**Texto fornecido:**
As principais bolsas dos Estados Unidos despencaram (Dow Jones 1,23% e Nasdaq 2,24%), o dólar mergulhou em relação às outras moedas fortes, inclusive em relação ao real (0,9%). Por farejar a desaceleração e, portanto, o menor consumo de energia, os preços do barril de 159 litros tipo Brent caíram 2,8%.

Por trás desses sinais de deterioração está a ação do tarifaço. A tarifa alfandegária média dos Estados Unidos saltou de 2,3%, em 2024, para 15,2%. A decisão foi anunciada em abril, mas a nova síndrome começou a aparecer apenas agora, porque, já esperando pelo que veio, os importadores dos Estados Unidos haviam reforçado seus estoques. E também porque ainda faltava avaliar melhor o impacto do tsunami.

Se for confirmado aumento relevante da inflação nos Estados Unidos, ficará inevitável o início de um período de redução dos juros básicos (Fed funds) pelo Fed (banco central dos EUA).

**Dados fornecidos:**
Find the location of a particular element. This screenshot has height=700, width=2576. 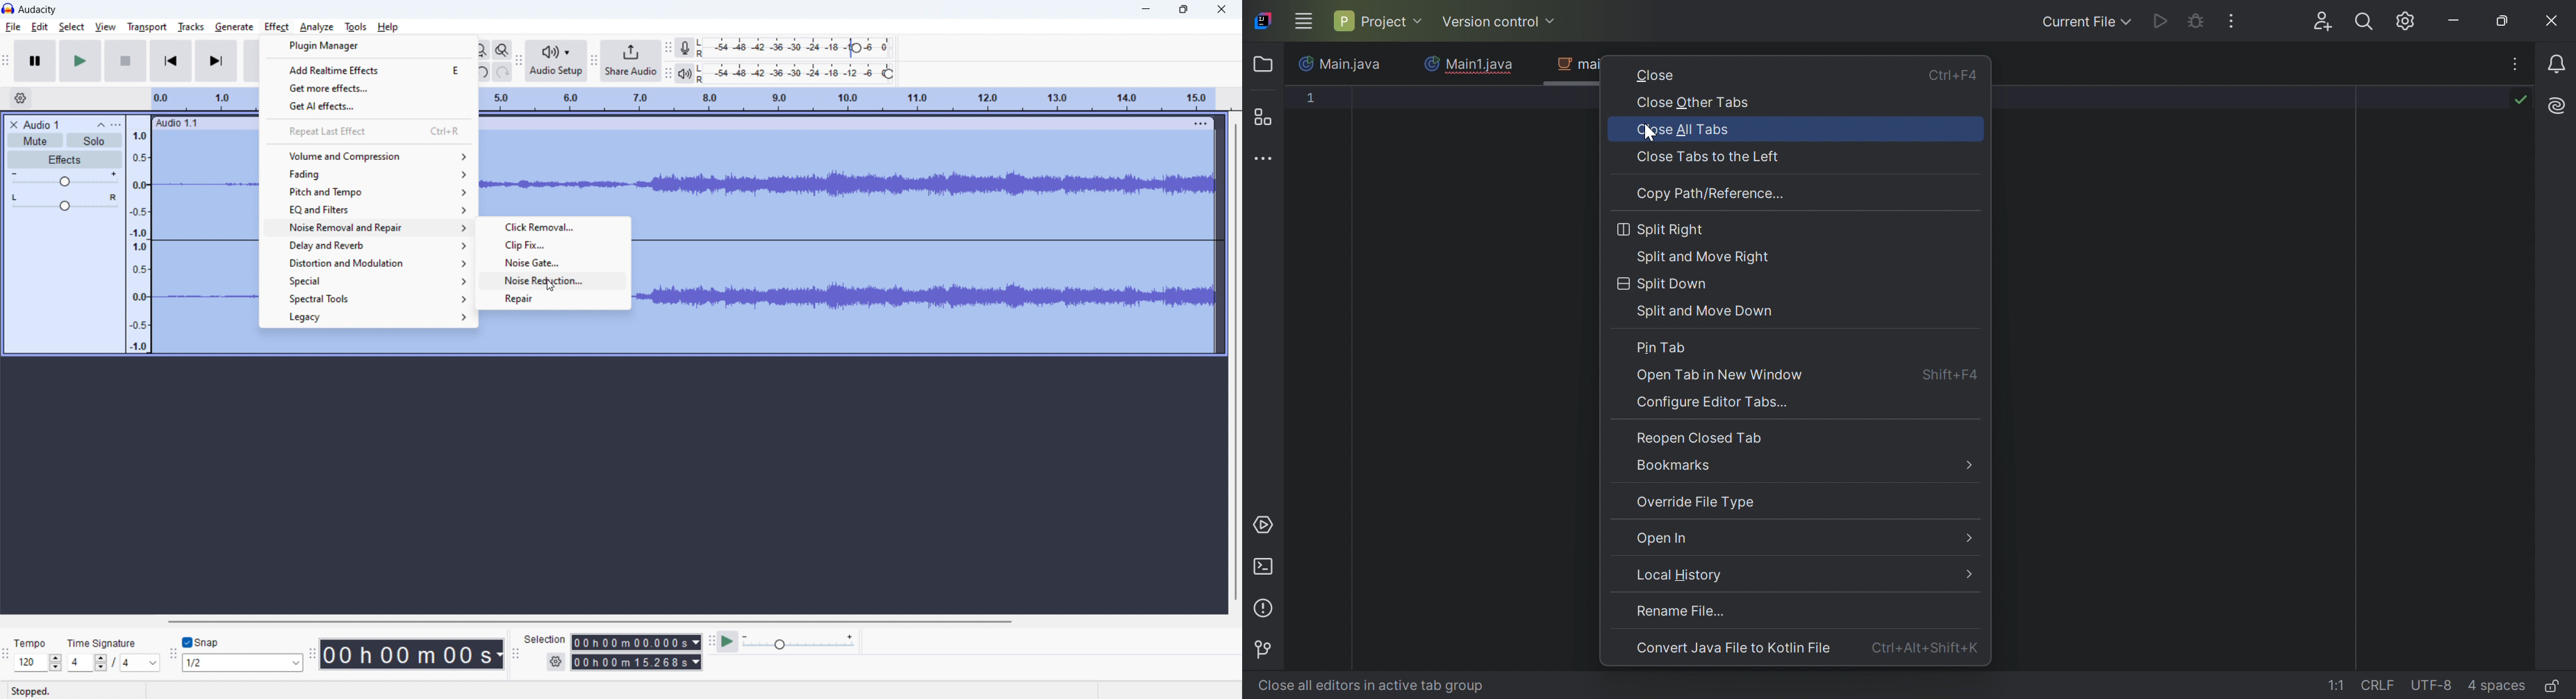

playback meter is located at coordinates (685, 74).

**Objetivo:**
Retome o texto sobre os efeitos do tarifaço dos Estados Unidos e continue-o logo após a frase final sobre os juros básicos do Fed.

**Resultado:**
Por toda parte, tende a se espalhar pelo mundo um sentimento de “malaise” que, no caso, é mistura de desânimo, de impotência e de perda de confiança. O Índice Vix ( Volatility Index),considerado termômetro do medo nos Estados Unidos, chegou a quase 30% na sexta-feira.

Além de ter de tratar sua anemia crônica produzida pelo rombo fiscal, a economia brasileira passou a enfrentar mais duas adversidades: essa mistura de desaceleração da atividade econômica e inflação, que começa a tomar a economia mundial; e o impacto do tarifaço sobre setores importantes da economia. É incerteza sobre incerteza, mesmo com o avanço do PIB do Brasil perto dos 2%, neste ano.

Não dá para separar economia da política. A tentativa declarada de interferência de Trump nas instituições brasileiras e no jogo político interno pode semear mais confusão no processo eleitoral interno.